# Passage provided
-.-.-

More education may mean a lower heart attack risk later in life, with benefits seen in low-income countries as well as wealthy nations, a new study finds.

A number of studies in Western countries have found a link between higher socioeconomic status and lower heart disease risk. However, studies measure socioeconomic status in various ways -- by people's education or current job or current family income, for instance -- and it is not clear whether all of those factors are equally important.

In addition, little is known about how socioeconomics affect heart disease risk in developing countries.

For the new study, reported in the journal Heart, researchers analyzed data on more than 12,000 heart attack sufferers and 14,000-plus healthy adults the same age from 52 countries.

They found that across the nations, education -- but not family income, material possessions or persons' occupations -- was strongly connected to heart attack risk. That connection was stronger in the wealthiest countries, but also apparent in middle- and low-income countries.

The stronger association with education is probably due to better knowledge about what causes heart disease and how to avoid these causes, lead researcher Dr. Annika Rosengren, of Sahlgrenska University Hospital in Goteborg, Sweden, told Reuters Health in an email.

-.-.-

# Work request 1
Answer these questions from the article on education and heart attack risk:
(a) How many countries supplied data for the study?
(b) In which journal was the study reported?
(c) At which hospital does Dr. Annika Rosengren work?
# Work request 2
Update the part of the article on education and heart attack risk that opens with the words containing "In addition, little" and closes with "in an email.". Write it out again, replacing "developing countries" with "poorer nations".
# Work request 3
Continue the article on education and heart attack risk, starting after its final sentence.
The material that follows has no connection to the article on education and heart attack risk.

# Exercise data
-.-.-

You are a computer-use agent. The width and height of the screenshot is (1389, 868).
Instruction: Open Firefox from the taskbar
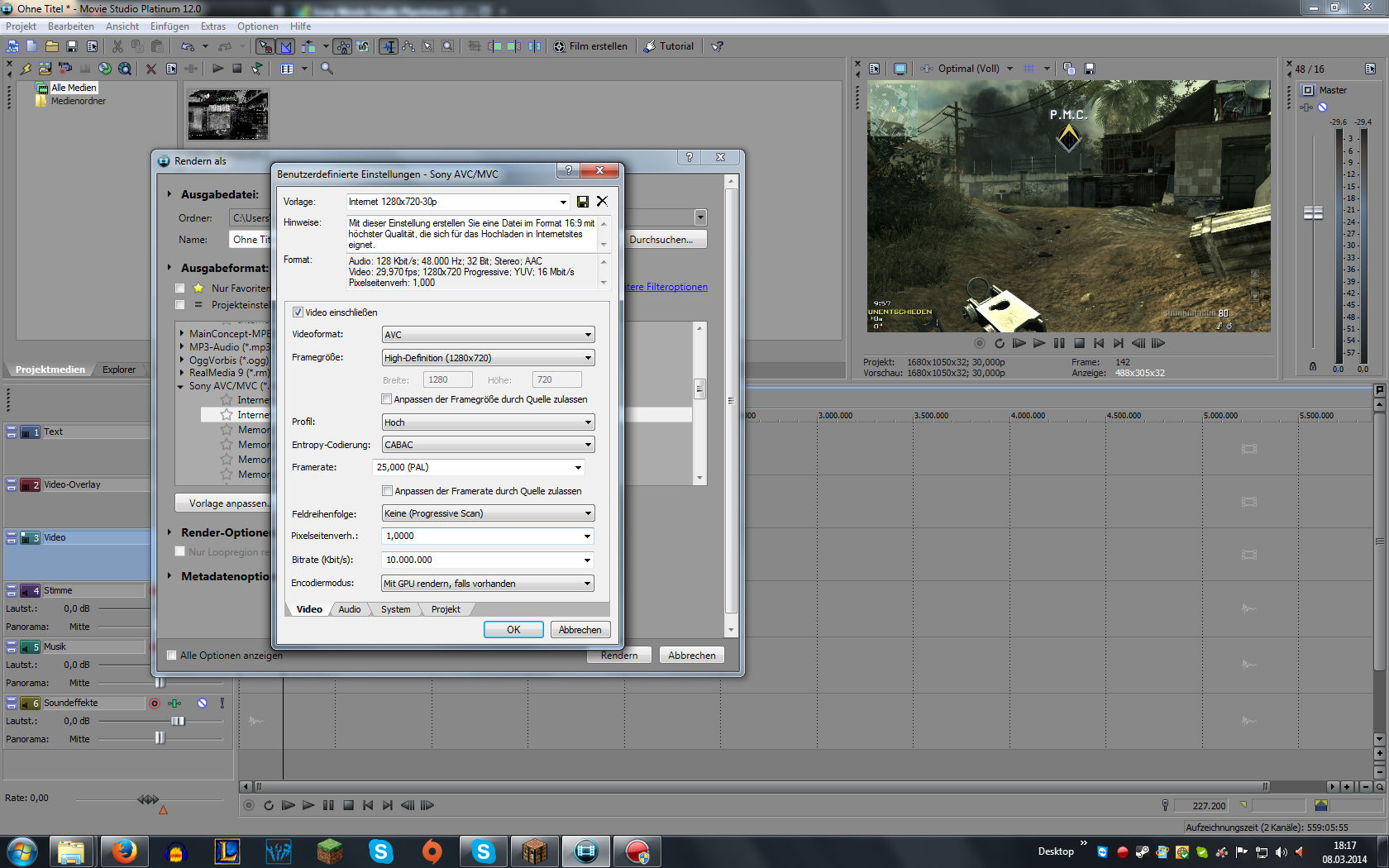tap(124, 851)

-.-.-

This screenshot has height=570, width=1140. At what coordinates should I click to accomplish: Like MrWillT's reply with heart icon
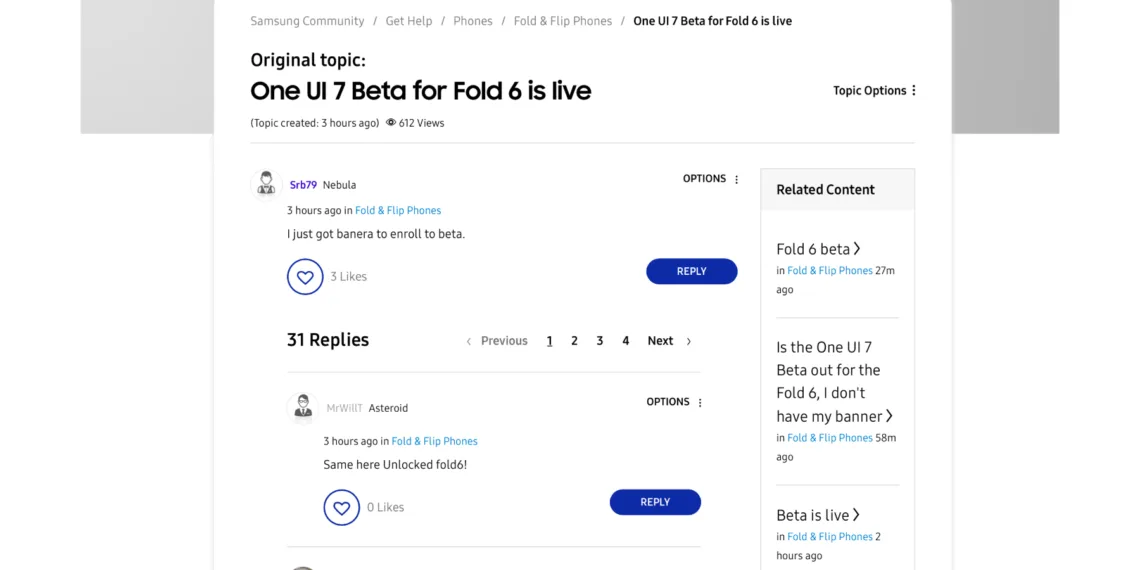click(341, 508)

-.-.-

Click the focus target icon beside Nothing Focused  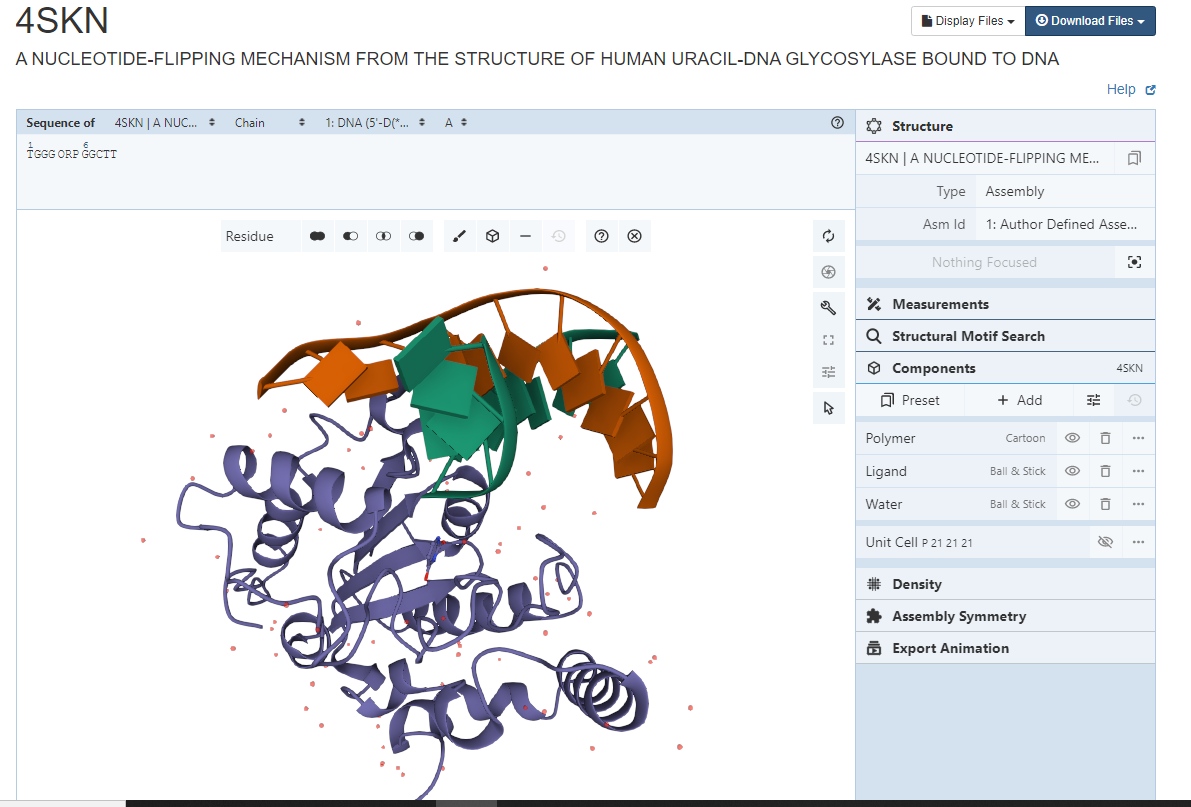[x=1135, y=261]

-.-.-

# Exercise result 1
(a) 52
(b) Heart
(c) Sahlgrenska University Hospital in Goteborg, Sweden

# Exercise result 2
In addition, little is known about how socioeconomics affect heart disease risk in poorer nations.

For the new study, reported in the journal Heart, researchers analyzed data on more than 12,000 heart attack sufferers and 14,000-plus healthy adults the same age from 52 countries.

They found that across the nations, education -- but not family income, material possessions or persons' occupations -- was strongly connected to heart attack risk. That connection was stronger in the wealthiest countries, but also apparent in middle- and low-income countries.

The stronger association with education is probably due to better knowledge about what causes heart disease and how to avoid these causes, lead researcher Dr. Annika Rosengren, of Sahlgrenska University Hospital in Goteborg, Sweden, told Reuters Health in an email.

# Exercise result 3
In support of that idea, the study found that higher rates of abdominal obesity and poorer lifestyle habits -- including less exercise, more smoking and lower intake of fruits and vegetables -- explained about half of the risk connected to low education levels.

Knowledge of these risk factors, Rosengren said, is a first step toward making healthy choices.

Still, the study found that even with lifestyle, income, age and other factors considered, people with low education levels (defined as eight years of school or less) were 31 percent more likely to suffer a heart attack than those with some education beyond high school.

Across wealthy countries, low education was linked to a 61 percent higher risk of heart attack, while the corresponding figure across low- and middle-income countries was 25 percent.

The findings, according to the researchers, suggest that with economic development and increasing incomes across a nation, the heart-health gap between the well-educated and the less-educated widens.

More research is needed to fully understand the reasons for the education-related disparity. But for now, the findings suggest that expanding education in developing countries could help counter their rising rates of heart disease, according to Rosengren's team.

These findings, they write, suggest that improving education levels has the potential to partially prevent the rising epidemic of (heart disease) in developing countries, as it could lead to healthier lifestyles.